→ **The problem**: The entire listing that follows must be repeated exactly, pictures excluded.

+++++

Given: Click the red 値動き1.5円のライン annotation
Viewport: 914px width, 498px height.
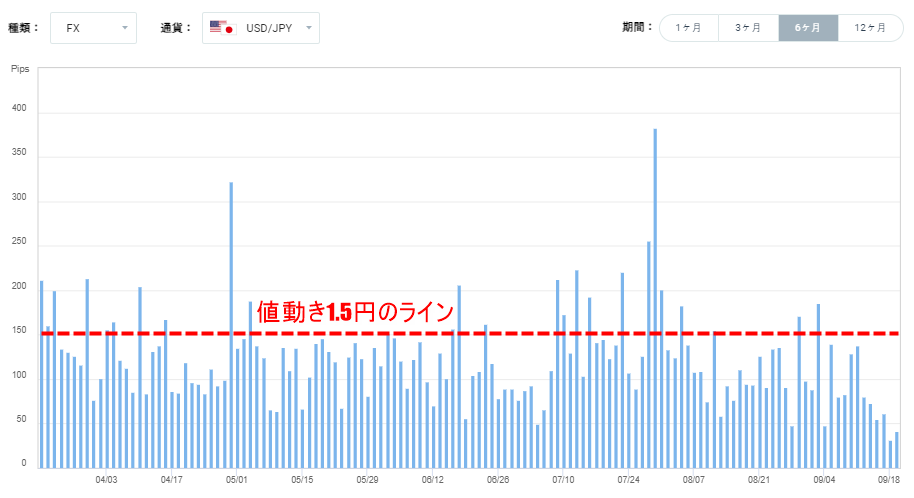Looking at the screenshot, I should tap(355, 311).
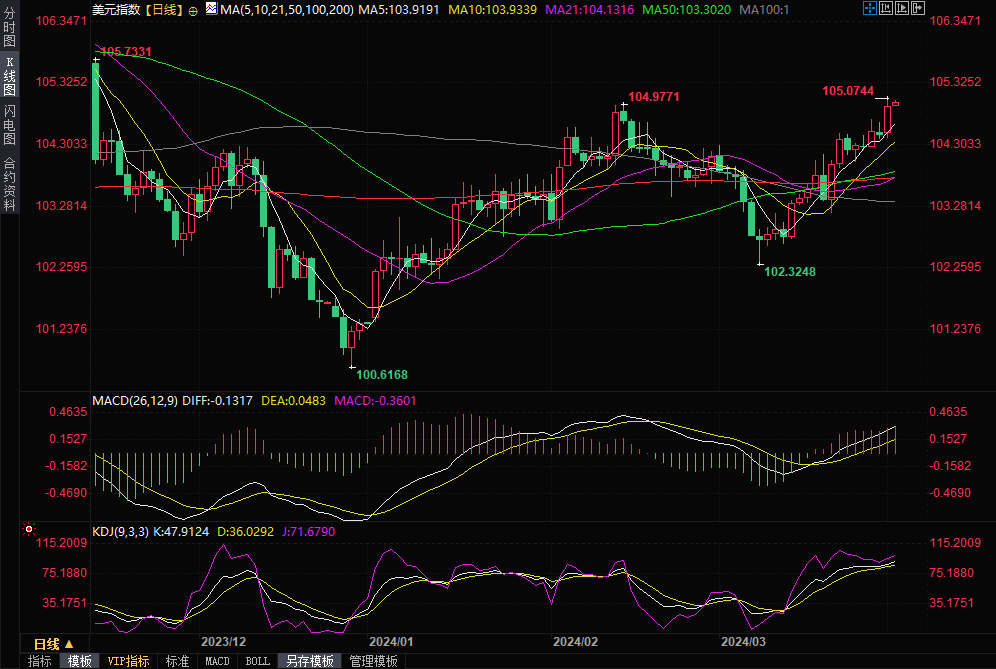Screen dimensions: 996x669
Task: Click the KDJ(9,3,3) indicator label
Action: click(x=120, y=531)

+++++

→ **Written answer**:
Given: Click the red 値動き1.5円のライン annotation
Viewport: 914px width, 498px height.
Looking at the screenshot, I should tap(355, 311).
Screen dimensions: 996x669
Task: Click the KDJ(9,3,3) indicator label
Action: click(x=120, y=531)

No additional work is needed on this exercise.